Denn das Dokumentarische wird nun, so die Herausgeber*innen im aktuellen Band IMAGE/CON/TEXT/, als „kontextbedingtes, gleichsam mobiles Konzept [verstanden], … in dem sich dieses gerade dadurch auszeichnet, dass es permanent infrage gestellt und wieder bestätigt werden muss“. Die Arbeiten, um die es nun gehe, suchen – entgegen der in journalistischen Publikationen üblichen Koppelungen von Visuellem und Verbalem – durch die Integration unterschiedlicher Materialien und Zeugenschaften „einer Vereindeutigung der semantischen Ebene zu entgehen“. Der frische Wind tut gut und reicht bis ins Museum.

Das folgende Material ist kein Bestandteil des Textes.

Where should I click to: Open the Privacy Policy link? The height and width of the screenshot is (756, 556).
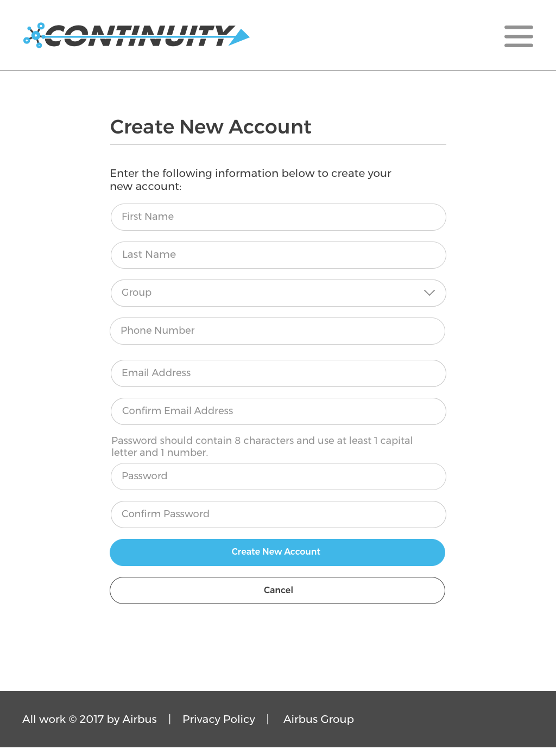tap(219, 719)
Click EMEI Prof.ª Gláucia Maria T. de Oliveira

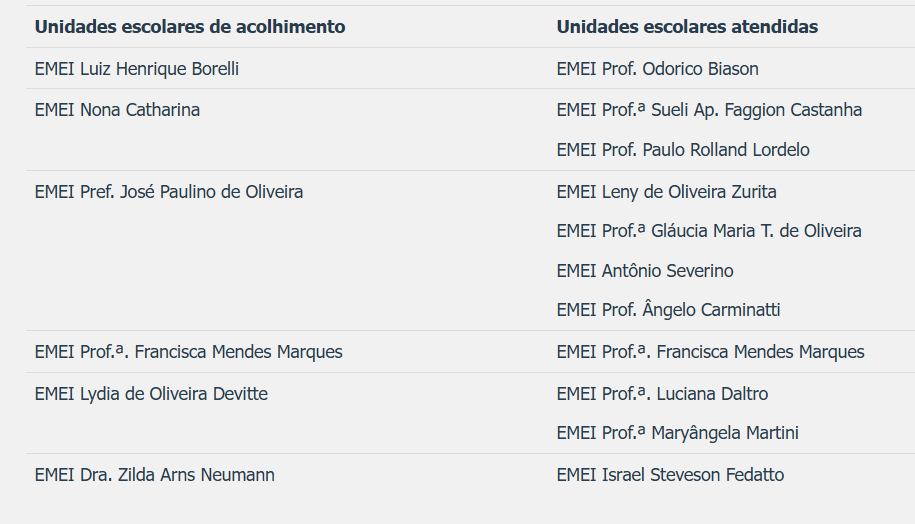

352 sorgfältig gestaltete Seiten bieten ca. 20 Text- und Bildbeiträge. Eva Leitolf, deren POSTCARDS FROM EUROPA 2013 im Sprengel Museum Hannover zu sehen waren und die hier nun in einem Interview Leitthemen vorgibt, spricht von ihrem Interesse an der Politik der Repräsentation und der Fadheit des Konsums von über Bild-Text-Kombinationen vorproduzierten Sinnzusammenhängen. „Ich möchte, dass mich Arbeiten fordern und beteiligen.“ Diese Haltung durchzieht den ganzen Band. Dass Allan Sekula und Martha Rosler, deren Arbeit 2004 im Sprengel Museum Hannover mit dem Spectrum-Preis für Internationale Fotografie und einer umfangreichen Ausstellung gewürdigt worden war, als Ahn*innen immer wieder durch die Texte scheinen, nimmt kaum wunder.

Insgesamt entwickelt die Publikation ein weites, rhizomartiges Bezugssystem hinein in Strategien der Konzeptkunst und der Appropriation Art, zu den Wort- und Bildkritiken in den Filmen von Jean-Luc Godard (Thomas Helbig) oder gar zu Alexander Rodtschenkos Ideen zu summarischen Porträts und kollektiven Archiven aus dem Jahr 1928 (wie von Helen Petrovsky 2013 in der Sprengel-Publikation BORIS MIKHAILOV. BÜCHER / BOOKS thematisiert). Letztere finden an dieser Stelle in der Arbeitsweise des Kashmir Photo Collective (Alisha Sett) Widerhall. „Recherchebasierte“ Fotobücher werden ebenso besprochen (Anja Schürmann) wie Fotocomics (Friedrich Weltzien). Und auch die im Studio inszenierten Fotografien eines Peter Puklus finden als Reflektionen historischer Narrative Raum im Diskursfeld des Dokumentarischen (Malte Radtki).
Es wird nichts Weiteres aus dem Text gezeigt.